DESCRIPTION OF SYMBOLS 1, 2 Silicon fine wire waveguide 3 Polarization rotation element 10 Polarization entangled photon pair generation element 31, 33 Tapered part 32 1st core 34 2nd core 40 Light source 50 Polarization adjustment means 60 Pump light attenuation means 70 Separation means

Claims (2)

Pump light polarized at an angle of 45 degrees, which is a 1: 1 superposition of TE-polarized pump light and TM-polarized pump light, is input. A first single-crystal semiconductor waveguide for generating a first quantum correlated photon pair by a mixing process and generating a second quantum correlated photon pair by a spontaneous emission four-wave mixing process for the input TM polarization component; ,
The TE polarization component and the TM polarization component that have passed through the first single crystal semiconductor waveguide, and the first quantum correlation photon pair and the second quantum correlation photon pair generated by the spontaneous emission four-wave mixing process A polarization rotation element that rotates the plane of polarization by 90 degrees, and
A third quantum correlation photon pair is generated by a spontaneous emission four-wave mixing process with respect to the TE polarization component whose polarization plane has been rotated by 90 degrees, and spontaneous emission with respect to the TM polarization component rotated by 90 degrees.

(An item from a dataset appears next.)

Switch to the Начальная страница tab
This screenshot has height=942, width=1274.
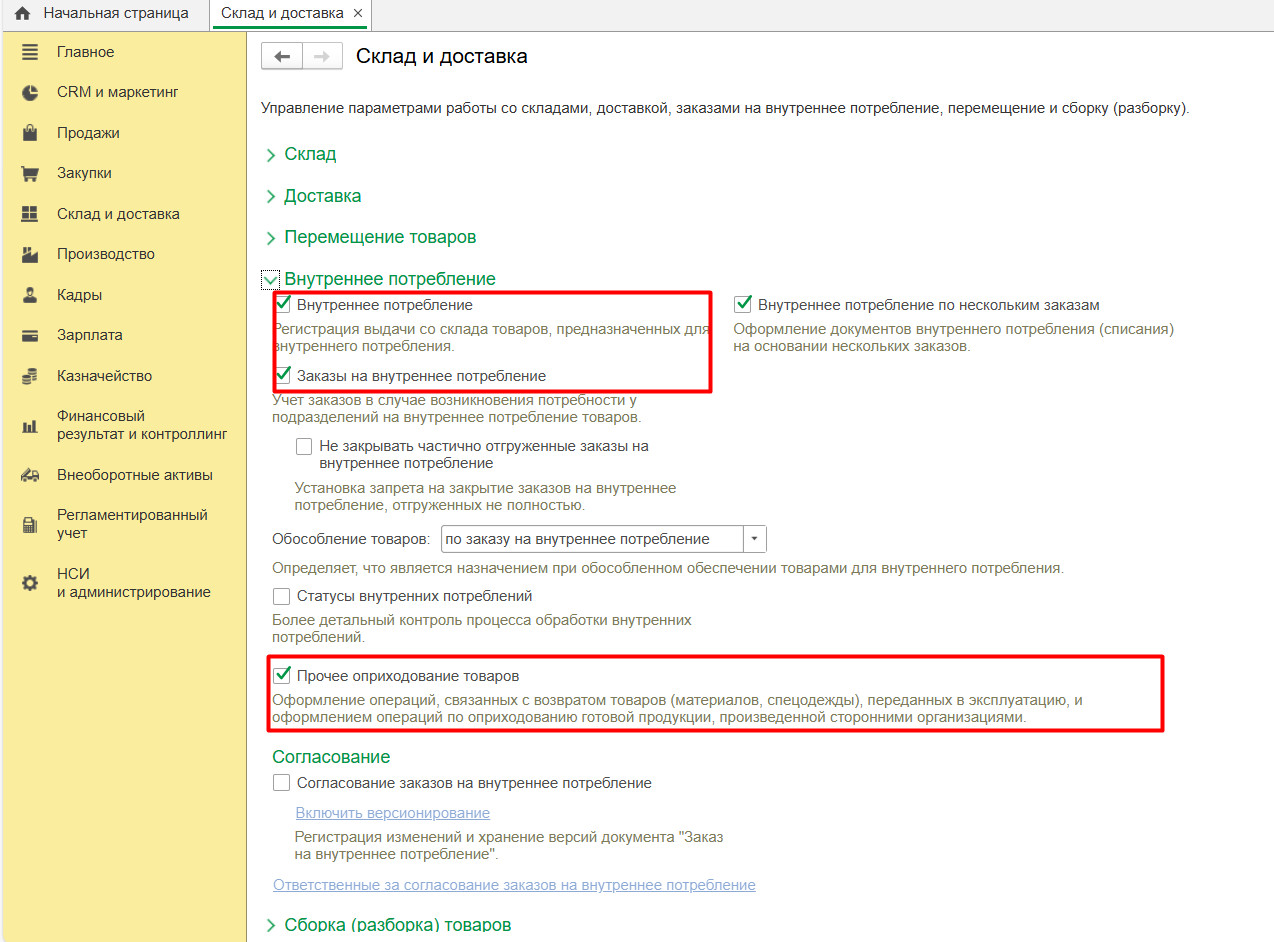coord(103,14)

A second single crystal semiconductor waveguide that generates a fourth quantum correlated photon pair by a light wave mixing process;
With
The first single crystal semiconductor waveguide and the second single crystal semiconductor waveguide have the same length in the waveguide direction, and the first single crystal semiconductor waveguide and the second single crystal semiconductor waveguide are guided. Since the length in the wave direction is longer than the length in the waveguide direction of the polarization rotation element, the first quantum correlation in which the polarization plane is rotated by 90 degrees in the second single crystal semiconductor waveguide. Generating a entangled photon pair from the photon pair and the fourth quantum correlation photon pair ;
The polarization entangled photon pair generating element, wherein the single crystal semiconductor waveguide is a silicon fine wire waveguide .   A polarization entangled photon pair generation device comprising the polarization entangled photon pair generation element according to claim 1, a pump light source, polarization adjustment means, pump light attenuation means, and separation means.